Os primeiros a atribuir o misticismo aos gatos foram os egípcios, que o idolatravam, existia até um deus que tinha como sua forma física o gato (Bast).
Na Idade Média o gato se tornou símbolo de desgraça, apesar de servir à população caçando ratos, que eram pragas encontrados por todo lado, bandos de gatos de rua se tornaram populosos e incomodavam muito os aldeões por toda Europa.
O período da Idade Média ficou marcado pela bruxaria, superstições e pela influência da igreja. O gato, animal solitário e independente, acabou chamando atenção dos pagãos. No paganismo o gato representa sabedoria e proteção, na magia negra, o gato preto macho é a personificação do demônio.
A cor preta era símbolo do mal, e os olhos vibrantes e brilhantes dos gatos durante a noite assustavam e davam característica espiritual ao bichano. Como os gatos pretos eram usados em muitos rituais pagãos, a igreja e seus inquisidores passaram a perseguir o gato preto tanto quanto perseguiam as bruxas, esse fato acabou afastando os cristãos dos gatos.
Muitas lendas se formaram a cerca dos gatos pretos, e com o passar dos séculos as histórias só aumentaram e ficaram mais assustadoras. Mesmo com tanta perseguição, o gato preto sobreviveu.

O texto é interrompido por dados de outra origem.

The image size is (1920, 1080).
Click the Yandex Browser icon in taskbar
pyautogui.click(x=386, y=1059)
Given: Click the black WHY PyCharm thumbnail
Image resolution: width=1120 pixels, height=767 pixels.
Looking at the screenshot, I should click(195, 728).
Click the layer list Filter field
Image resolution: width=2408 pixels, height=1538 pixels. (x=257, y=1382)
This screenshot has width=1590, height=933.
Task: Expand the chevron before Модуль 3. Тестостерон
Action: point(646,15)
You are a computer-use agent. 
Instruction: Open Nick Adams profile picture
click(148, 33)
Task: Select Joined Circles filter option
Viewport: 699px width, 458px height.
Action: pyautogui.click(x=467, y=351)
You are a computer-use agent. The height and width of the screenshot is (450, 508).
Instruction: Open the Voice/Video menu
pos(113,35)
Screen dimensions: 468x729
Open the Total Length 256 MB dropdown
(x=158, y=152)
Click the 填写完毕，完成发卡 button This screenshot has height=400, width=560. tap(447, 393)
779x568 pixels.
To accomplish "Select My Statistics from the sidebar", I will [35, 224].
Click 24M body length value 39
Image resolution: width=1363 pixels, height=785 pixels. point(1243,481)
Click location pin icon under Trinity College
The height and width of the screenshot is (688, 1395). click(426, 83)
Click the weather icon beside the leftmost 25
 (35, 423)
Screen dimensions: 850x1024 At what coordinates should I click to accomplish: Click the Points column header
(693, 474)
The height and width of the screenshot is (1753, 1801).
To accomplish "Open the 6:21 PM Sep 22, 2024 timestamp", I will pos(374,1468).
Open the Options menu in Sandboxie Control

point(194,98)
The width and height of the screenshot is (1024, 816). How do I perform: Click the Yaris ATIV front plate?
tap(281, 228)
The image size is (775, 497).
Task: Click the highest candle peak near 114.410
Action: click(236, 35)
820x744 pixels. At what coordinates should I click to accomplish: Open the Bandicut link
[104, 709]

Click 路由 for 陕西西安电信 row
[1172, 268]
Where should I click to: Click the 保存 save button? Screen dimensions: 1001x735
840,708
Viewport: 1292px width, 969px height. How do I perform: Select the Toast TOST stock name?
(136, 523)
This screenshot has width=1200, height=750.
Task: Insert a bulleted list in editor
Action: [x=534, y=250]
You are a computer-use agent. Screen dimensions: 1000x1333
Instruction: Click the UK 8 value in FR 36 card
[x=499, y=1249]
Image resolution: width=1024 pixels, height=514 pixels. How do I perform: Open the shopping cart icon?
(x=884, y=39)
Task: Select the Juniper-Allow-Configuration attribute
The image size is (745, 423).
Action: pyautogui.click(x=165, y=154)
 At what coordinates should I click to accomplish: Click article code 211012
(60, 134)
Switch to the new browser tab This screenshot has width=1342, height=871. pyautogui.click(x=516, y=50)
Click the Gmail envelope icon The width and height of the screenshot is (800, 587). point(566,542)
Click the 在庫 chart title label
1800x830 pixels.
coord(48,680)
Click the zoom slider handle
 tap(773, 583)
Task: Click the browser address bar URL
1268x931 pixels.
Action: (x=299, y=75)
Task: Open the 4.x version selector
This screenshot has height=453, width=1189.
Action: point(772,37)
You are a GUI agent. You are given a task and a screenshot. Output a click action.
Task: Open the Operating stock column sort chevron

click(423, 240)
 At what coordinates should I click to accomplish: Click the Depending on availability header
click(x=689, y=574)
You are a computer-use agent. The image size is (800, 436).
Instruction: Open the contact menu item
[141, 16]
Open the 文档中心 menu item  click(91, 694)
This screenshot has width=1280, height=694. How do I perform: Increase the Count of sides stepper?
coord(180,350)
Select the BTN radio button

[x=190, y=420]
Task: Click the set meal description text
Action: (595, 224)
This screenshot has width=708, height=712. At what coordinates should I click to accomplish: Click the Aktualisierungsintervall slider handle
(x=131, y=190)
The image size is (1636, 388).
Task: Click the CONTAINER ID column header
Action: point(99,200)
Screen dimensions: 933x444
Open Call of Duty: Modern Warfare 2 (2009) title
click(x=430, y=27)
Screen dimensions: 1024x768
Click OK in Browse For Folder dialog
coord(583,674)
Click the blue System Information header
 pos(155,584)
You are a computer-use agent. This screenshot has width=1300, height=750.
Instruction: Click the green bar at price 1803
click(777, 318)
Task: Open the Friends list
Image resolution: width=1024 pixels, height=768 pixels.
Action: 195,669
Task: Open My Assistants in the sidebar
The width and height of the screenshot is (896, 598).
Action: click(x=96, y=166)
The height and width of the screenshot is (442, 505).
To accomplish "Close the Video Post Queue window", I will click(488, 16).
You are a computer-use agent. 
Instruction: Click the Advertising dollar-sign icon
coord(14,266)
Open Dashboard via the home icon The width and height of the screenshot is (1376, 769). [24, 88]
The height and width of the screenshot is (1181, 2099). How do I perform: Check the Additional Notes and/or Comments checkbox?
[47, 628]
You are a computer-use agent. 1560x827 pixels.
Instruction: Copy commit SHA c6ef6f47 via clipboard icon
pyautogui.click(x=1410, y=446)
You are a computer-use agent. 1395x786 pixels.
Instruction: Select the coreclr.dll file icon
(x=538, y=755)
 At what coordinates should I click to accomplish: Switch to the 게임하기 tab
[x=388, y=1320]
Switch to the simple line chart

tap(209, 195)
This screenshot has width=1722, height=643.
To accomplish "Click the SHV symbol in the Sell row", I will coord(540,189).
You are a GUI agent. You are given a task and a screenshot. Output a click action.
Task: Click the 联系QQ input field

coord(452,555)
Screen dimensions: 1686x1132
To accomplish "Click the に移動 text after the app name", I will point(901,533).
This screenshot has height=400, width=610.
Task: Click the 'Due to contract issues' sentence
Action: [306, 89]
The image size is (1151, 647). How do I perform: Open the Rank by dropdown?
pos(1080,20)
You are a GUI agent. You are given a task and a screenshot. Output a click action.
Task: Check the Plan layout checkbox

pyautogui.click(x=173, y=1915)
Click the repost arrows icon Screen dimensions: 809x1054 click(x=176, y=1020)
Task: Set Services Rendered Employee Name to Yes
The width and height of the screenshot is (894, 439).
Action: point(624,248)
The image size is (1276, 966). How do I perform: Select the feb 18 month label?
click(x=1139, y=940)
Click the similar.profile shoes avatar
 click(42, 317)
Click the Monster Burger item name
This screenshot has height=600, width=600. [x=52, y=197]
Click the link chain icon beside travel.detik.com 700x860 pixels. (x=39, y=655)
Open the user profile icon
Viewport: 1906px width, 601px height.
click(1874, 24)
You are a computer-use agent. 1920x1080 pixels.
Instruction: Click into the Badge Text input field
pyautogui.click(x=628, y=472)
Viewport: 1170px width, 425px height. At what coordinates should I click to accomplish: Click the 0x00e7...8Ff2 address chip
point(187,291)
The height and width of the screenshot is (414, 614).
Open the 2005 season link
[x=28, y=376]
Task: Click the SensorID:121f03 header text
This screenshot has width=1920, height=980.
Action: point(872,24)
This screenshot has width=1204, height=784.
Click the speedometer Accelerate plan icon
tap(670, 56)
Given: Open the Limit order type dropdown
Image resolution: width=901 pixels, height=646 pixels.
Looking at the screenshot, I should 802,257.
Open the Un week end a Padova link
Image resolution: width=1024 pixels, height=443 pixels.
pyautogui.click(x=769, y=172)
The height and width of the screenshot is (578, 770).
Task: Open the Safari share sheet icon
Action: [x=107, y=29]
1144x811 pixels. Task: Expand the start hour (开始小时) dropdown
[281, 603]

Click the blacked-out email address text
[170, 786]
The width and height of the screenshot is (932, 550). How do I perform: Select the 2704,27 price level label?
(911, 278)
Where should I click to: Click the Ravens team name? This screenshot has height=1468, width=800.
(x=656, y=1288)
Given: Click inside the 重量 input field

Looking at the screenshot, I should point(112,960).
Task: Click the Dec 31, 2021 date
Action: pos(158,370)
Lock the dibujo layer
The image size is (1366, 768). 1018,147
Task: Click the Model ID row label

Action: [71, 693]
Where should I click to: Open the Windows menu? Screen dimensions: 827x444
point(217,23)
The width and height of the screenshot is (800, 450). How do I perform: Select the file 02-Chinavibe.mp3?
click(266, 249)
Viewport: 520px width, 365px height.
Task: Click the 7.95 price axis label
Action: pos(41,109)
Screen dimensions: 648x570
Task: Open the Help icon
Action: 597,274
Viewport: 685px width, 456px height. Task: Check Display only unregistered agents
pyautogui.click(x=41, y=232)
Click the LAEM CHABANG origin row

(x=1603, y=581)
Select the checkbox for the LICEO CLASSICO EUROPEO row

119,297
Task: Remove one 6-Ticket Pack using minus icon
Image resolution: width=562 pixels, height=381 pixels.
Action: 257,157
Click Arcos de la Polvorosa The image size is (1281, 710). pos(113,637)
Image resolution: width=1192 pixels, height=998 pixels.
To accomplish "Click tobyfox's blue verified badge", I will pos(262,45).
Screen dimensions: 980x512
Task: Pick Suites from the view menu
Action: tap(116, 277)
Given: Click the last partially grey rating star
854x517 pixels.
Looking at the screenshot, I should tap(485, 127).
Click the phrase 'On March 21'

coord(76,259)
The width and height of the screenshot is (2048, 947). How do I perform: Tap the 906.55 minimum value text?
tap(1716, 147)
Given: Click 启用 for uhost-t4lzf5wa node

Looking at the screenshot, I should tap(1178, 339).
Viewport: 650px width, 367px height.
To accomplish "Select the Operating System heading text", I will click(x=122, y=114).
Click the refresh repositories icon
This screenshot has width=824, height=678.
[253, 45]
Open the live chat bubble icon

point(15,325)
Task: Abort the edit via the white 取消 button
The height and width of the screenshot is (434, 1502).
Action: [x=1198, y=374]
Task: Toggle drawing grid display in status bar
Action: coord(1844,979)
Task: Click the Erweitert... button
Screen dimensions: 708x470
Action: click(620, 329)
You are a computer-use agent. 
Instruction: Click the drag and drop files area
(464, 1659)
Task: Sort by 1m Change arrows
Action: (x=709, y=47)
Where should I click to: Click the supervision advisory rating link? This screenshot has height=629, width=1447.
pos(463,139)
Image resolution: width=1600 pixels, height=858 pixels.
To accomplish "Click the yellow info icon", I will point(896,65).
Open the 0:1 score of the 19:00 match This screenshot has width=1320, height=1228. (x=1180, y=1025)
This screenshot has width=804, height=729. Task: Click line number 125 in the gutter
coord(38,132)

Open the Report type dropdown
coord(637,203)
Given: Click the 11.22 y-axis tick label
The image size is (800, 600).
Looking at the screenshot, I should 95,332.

O tempo foi passando e o gato preto se livrou da imagem negativa, durante o renascimento a Igreja Católica parou de perseguir pagãos e consequentemente, os gatos pretos se livraram da inquisição.
As superstições sobre os gatos pretos ainda existem em alguns países. Nos Estados Unidos da América, onde ainda é forte a celebração do Halloween, a adoção de gatos pretos é suspensa semanas antes e depois desse feriado, isso por que alguns locais ainda mantém a tradição de sacrificar animais na noite dos mortos e o gato preto é o preferido dos pagãos pra essa data.